• DOCUMENT TEXT
┏━━

'Furiosa: A Mad Max Saga' Is Satisfying Bonus Footage for 'Fury Road' Fans

Directed by George Miller

Starring Anya Taylor Joy, Chris Hemsworth, Tom Burke, Lachy Hulme, Alyla Browne

Photo courtesy of Warner Bros. Pictures

BY Tobias JegPublished May 23, 2024


To bring the everyone up to top speed: 2015's Mad Max: Fury Road rebooted the flawless Mad Max trilogy from the '80s, and the latest instalment, Furiosa: A Mad Max Saga, acts as a prequel to that award-winning picture. Fury Road won six Oscars and was one of the best films of the decade, so the studio wisely did not tinker with the formula: Miller's devotion to practical effects, linear storytelling, high-contrast colours, daring stunts and the signature "caw" of the Australian Raven are all back on the road. 

Furiosa also has all the same cinematic bones and was built like a Mad Max movie, with visionary filmmaker George Miller trying desperately to teach us a real-life lesson about the folly of warfare. For superfans of the Mad Max franchise, this will be 148 minutes of satisfying bonus footage — but, like many of the makeshift jalopies seen in the film, this plot seems to have been cobbled together from parts lying around.

We begin with scenes of Furiosa (Alyla Browne as the young Furiosa, and Anya Taylor-Joy as Imperator Furiosa) as a precocious preteen who tries to prevent an act of banditry, but is instead kidnapped and whisked off to a biker gang. Don't let the fake nose fool ya, that's indeed Chris Hemsworth as their leader, the towering warlord, Dementus. He cruises around the bronze sands of the Wasteland on what looks like Ben-Hur's chariot and leads a massive horde of miscreants mounted atop motorcycles. (Nuclear war may have decimated much of the world's resources, but for some reason, there is a limitless supply of dirt bikes.) 

Dementus keeps Furiosa as a pet in a literal cage until they encounter the antagonist from Fury Road, the Immortan Joe (now played by Lachy Hulme, since the passing of Mad Max veteran Hugh Keays-Byrne). We know Furiosa ends up in the hands of Immortan Joe, and there's an anticlimactic exchange where she is bartered for "Guzzoline" and ammo.

There are frequent attempts at mirth, and Hemsworth can get big laughs when Taika Waititi is feeding him lines, but these japes pair awkwardly with the rest of the very disturbing scenes in Furiosa containing torture, cannibalism, lynching and worse. This R-rated adventure is not a family film, and probably Miller's darkest story since 1979's Mad Max.

Strangely, lead actor Anya Taylor-Joy doesn't enter the screen until an hour into the movie, when Furiosa finally comes of age. Even more frustratingly, she has barely any speaking parts after that. Most of her work is done with her eyes — radiant orbs on a grimy visage. It's a tall order to replace Charlize Theron, one of the best actors of our time, but this younger Furiosa looks cool, and is as tough as the grim world that surrounds her.

There are a number of pleasing action sequences that follow, and it would seem that Miller is trying to draw a distinction between order and anarchy. Some of the warring factions descend into chaos, and that's when things unravel and the movie goes full throttle. There are relentless chase scenes and so much action that Max Max audiences will almost become numb to it, but for casual fans of action and sci-fi, this is what they came for. Hot rods and flamethrowers and lots of dudes getting run over by semi trucks — "What a lovely day!"

┗━━

• QUESTIONS ON THE MATERIAL
1. Please print the passage of the Furiosa review starting at "Directed by George" and ending at "on the road.".
2. Answer these questions from the Furiosa review:
(a) How many Oscars did Fury Road win?
(b) Which actor now plays the Immortan Joe?
(c) How far into the movie does Anya Taylor-Joy first appear on screen?

• GIVEN INFORMATION

┏━━

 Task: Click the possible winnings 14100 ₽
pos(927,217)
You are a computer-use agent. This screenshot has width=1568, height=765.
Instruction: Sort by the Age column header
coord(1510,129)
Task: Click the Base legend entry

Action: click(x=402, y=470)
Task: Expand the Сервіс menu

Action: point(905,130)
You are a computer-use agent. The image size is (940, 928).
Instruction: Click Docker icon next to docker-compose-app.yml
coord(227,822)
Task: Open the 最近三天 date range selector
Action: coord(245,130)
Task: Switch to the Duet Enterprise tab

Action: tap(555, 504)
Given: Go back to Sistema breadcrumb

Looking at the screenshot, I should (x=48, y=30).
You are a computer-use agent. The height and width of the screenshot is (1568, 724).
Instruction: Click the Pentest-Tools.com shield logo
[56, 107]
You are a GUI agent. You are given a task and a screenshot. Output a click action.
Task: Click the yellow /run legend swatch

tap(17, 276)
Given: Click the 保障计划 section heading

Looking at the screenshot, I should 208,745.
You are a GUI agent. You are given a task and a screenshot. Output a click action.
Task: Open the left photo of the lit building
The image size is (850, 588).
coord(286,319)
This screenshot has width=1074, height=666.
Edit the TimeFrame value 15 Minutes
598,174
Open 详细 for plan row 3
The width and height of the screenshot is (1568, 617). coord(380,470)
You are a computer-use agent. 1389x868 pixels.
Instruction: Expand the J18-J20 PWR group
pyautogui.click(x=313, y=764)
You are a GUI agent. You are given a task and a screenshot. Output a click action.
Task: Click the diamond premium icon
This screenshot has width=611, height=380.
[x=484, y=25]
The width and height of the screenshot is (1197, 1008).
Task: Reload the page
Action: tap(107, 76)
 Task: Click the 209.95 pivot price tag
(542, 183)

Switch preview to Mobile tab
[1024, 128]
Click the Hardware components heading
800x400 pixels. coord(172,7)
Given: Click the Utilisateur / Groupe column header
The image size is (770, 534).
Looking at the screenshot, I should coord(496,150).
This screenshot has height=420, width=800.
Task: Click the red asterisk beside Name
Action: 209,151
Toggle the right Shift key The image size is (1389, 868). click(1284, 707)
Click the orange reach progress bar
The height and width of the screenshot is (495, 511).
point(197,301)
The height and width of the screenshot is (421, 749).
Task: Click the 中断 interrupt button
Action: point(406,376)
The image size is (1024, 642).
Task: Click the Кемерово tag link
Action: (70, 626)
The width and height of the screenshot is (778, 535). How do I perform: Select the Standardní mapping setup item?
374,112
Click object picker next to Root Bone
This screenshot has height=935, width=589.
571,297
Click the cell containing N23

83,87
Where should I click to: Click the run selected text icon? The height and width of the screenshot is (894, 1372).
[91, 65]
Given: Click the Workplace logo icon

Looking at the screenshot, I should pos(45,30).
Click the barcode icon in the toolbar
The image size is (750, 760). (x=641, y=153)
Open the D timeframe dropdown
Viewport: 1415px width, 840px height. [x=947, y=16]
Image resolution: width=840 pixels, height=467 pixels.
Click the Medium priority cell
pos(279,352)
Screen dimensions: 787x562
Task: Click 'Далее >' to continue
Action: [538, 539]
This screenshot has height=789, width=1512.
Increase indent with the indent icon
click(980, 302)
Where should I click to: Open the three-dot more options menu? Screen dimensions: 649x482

┗━━

• ANSWERS TO THE TASKS
1.
Directed by George Miller

Starring Anya Taylor Joy, Chris Hemsworth, Tom Burke, Lachy Hulme, Alyla Browne

Photo courtesy of Warner Bros. Pictures

BY Tobias JegPublished May 23, 2024


To bring the everyone up to top speed: 2015's Mad Max: Fury Road rebooted the flawless Mad Max trilogy from the '80s, and the latest instalment, Furiosa: A Mad Max Saga, acts as a prequel to that award-winning picture. Fury Road won six Oscars and was one of the best films of the decade, so the studio wisely did not tinker with the formula: Miller's devotion to practical effects, linear storytelling, high-contrast colours, daring stunts and the signature "caw" of the Australian Raven are all back on the road.

2.
(a) Six
(b) Lachy Hulme
(c) An hour